▸ **ASSIGNED TASK**
Give back the data in full, with every line exact.

▸ **RECORDS SUPPLIED**
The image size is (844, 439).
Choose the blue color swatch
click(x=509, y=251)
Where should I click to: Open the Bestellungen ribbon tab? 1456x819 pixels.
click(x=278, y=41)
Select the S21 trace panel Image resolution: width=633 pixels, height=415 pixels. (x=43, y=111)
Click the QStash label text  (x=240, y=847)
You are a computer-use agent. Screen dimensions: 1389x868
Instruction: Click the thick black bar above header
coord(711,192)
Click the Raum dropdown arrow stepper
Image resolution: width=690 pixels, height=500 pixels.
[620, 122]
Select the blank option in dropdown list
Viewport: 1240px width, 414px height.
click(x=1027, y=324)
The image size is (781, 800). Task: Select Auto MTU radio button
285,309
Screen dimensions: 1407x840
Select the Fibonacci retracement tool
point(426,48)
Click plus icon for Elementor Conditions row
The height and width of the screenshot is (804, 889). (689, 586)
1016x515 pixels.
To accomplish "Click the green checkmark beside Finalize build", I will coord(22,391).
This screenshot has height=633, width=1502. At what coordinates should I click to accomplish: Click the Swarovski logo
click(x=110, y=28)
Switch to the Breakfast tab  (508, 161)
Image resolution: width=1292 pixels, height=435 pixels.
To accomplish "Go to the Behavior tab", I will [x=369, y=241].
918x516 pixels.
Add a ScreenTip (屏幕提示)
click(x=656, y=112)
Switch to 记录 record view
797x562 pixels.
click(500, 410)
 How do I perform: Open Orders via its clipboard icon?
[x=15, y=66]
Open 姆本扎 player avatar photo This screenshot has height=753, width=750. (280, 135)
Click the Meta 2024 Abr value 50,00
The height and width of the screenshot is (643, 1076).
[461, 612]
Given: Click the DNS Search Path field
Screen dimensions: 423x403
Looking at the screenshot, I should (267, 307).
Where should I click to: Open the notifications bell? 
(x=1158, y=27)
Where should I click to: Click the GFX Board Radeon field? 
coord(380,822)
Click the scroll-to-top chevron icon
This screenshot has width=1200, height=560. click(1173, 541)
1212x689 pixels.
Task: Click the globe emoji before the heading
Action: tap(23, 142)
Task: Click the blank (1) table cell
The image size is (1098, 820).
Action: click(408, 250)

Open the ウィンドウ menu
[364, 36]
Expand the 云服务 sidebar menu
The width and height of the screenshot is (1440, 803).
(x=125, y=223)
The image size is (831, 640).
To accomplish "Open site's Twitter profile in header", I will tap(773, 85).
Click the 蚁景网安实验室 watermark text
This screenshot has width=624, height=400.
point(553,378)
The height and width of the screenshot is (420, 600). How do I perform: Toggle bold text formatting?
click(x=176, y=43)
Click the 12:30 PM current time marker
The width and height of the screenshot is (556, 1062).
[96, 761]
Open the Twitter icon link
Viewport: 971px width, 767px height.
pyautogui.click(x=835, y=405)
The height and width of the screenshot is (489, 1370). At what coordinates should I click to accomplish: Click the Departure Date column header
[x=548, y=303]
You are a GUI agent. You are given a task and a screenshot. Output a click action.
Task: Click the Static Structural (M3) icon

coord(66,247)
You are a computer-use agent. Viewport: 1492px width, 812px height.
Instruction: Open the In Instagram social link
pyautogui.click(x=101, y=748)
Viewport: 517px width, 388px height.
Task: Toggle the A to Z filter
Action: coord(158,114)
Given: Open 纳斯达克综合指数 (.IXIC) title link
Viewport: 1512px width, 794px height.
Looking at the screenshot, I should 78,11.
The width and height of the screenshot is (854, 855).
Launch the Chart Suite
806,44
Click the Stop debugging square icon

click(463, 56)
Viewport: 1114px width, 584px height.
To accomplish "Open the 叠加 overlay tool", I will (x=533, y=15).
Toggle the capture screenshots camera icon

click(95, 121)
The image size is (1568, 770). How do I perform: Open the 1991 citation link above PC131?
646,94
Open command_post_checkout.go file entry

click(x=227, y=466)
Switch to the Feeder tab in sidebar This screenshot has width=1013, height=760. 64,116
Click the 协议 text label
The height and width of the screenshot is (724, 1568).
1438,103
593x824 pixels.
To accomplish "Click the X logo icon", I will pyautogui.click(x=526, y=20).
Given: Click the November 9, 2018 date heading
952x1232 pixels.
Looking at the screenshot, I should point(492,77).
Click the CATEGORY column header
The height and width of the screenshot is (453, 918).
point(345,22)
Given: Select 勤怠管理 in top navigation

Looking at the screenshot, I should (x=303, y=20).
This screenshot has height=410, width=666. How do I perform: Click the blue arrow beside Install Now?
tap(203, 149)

▸ **EXERCISE RESULT**
The image size is (844, 439).
Choose the blue color swatch
click(x=509, y=251)
Where should I click to: Open the Bestellungen ribbon tab? 1456x819 pixels.
click(x=278, y=41)
Select the S21 trace panel Image resolution: width=633 pixels, height=415 pixels. (x=43, y=111)
Click the QStash label text  (x=240, y=847)
You are a computer-use agent. Screen dimensions: 1389x868
Instruction: Click the thick black bar above header
coord(711,192)
Click the Raum dropdown arrow stepper
Image resolution: width=690 pixels, height=500 pixels.
[620, 122]
Select the blank option in dropdown list
Viewport: 1240px width, 414px height.
click(x=1027, y=324)
The image size is (781, 800). Task: Select Auto MTU radio button
285,309
Screen dimensions: 1407x840
Select the Fibonacci retracement tool
point(426,48)
Click plus icon for Elementor Conditions row
The height and width of the screenshot is (804, 889). (689, 586)
1016x515 pixels.
To accomplish "Click the green checkmark beside Finalize build", I will coord(22,391).
This screenshot has height=633, width=1502. At what coordinates should I click to accomplish: Click the Swarovski logo
click(x=110, y=28)
Switch to the Breakfast tab  (508, 161)
Image resolution: width=1292 pixels, height=435 pixels.
To accomplish "Go to the Behavior tab", I will [x=369, y=241].
918x516 pixels.
Add a ScreenTip (屏幕提示)
click(x=656, y=112)
Switch to 记录 record view
797x562 pixels.
click(500, 410)
 How do I perform: Open Orders via its clipboard icon?
[x=15, y=66]
Open 姆本扎 player avatar photo This screenshot has height=753, width=750. (280, 135)
Click the Meta 2024 Abr value 50,00
The height and width of the screenshot is (643, 1076).
[461, 612]
Given: Click the DNS Search Path field
Screen dimensions: 423x403
Looking at the screenshot, I should (267, 307).
Where should I click to: Open the notifications bell? 
(x=1158, y=27)
Where should I click to: Click the GFX Board Radeon field? 
coord(380,822)
Click the scroll-to-top chevron icon
This screenshot has width=1200, height=560. click(1173, 541)
1212x689 pixels.
Task: Click the globe emoji before the heading
Action: tap(23, 142)
Task: Click the blank (1) table cell
The image size is (1098, 820).
Action: click(408, 250)

Open the ウィンドウ menu
[364, 36]
Expand the 云服务 sidebar menu
The width and height of the screenshot is (1440, 803).
(x=125, y=223)
The image size is (831, 640).
To accomplish "Open site's Twitter profile in header", I will tap(773, 85).
Click the 蚁景网安实验室 watermark text
This screenshot has width=624, height=400.
point(553,378)
The height and width of the screenshot is (420, 600). How do I perform: Toggle bold text formatting?
click(x=176, y=43)
Click the 12:30 PM current time marker
The width and height of the screenshot is (556, 1062).
[96, 761]
Open the Twitter icon link
Viewport: 971px width, 767px height.
pyautogui.click(x=835, y=405)
The height and width of the screenshot is (489, 1370). At what coordinates should I click to accomplish: Click the Departure Date column header
[x=548, y=303]
You are a GUI agent. You are given a task and a screenshot. Output a click action.
Task: Click the Static Structural (M3) icon

coord(66,247)
You are a computer-use agent. Viewport: 1492px width, 812px height.
Instruction: Open the In Instagram social link
pyautogui.click(x=101, y=748)
Viewport: 517px width, 388px height.
Task: Toggle the A to Z filter
Action: coord(158,114)
Given: Open 纳斯达克综合指数 (.IXIC) title link
Viewport: 1512px width, 794px height.
Looking at the screenshot, I should 78,11.
The width and height of the screenshot is (854, 855).
Launch the Chart Suite
806,44
Click the Stop debugging square icon

click(463, 56)
Viewport: 1114px width, 584px height.
To accomplish "Open the 叠加 overlay tool", I will (x=533, y=15).
Toggle the capture screenshots camera icon

click(95, 121)
The image size is (1568, 770). How do I perform: Open the 1991 citation link above PC131?
646,94
Open command_post_checkout.go file entry

click(x=227, y=466)
Switch to the Feeder tab in sidebar This screenshot has width=1013, height=760. 64,116
Click the 协议 text label
The height and width of the screenshot is (724, 1568).
1438,103
593x824 pixels.
To accomplish "Click the X logo icon", I will pyautogui.click(x=526, y=20).
Given: Click the November 9, 2018 date heading
952x1232 pixels.
Looking at the screenshot, I should point(492,77).
Click the CATEGORY column header
The height and width of the screenshot is (453, 918).
point(345,22)
Given: Select 勤怠管理 in top navigation

Looking at the screenshot, I should (x=303, y=20).
This screenshot has height=410, width=666. How do I perform: Click the blue arrow beside Install Now?
tap(203, 149)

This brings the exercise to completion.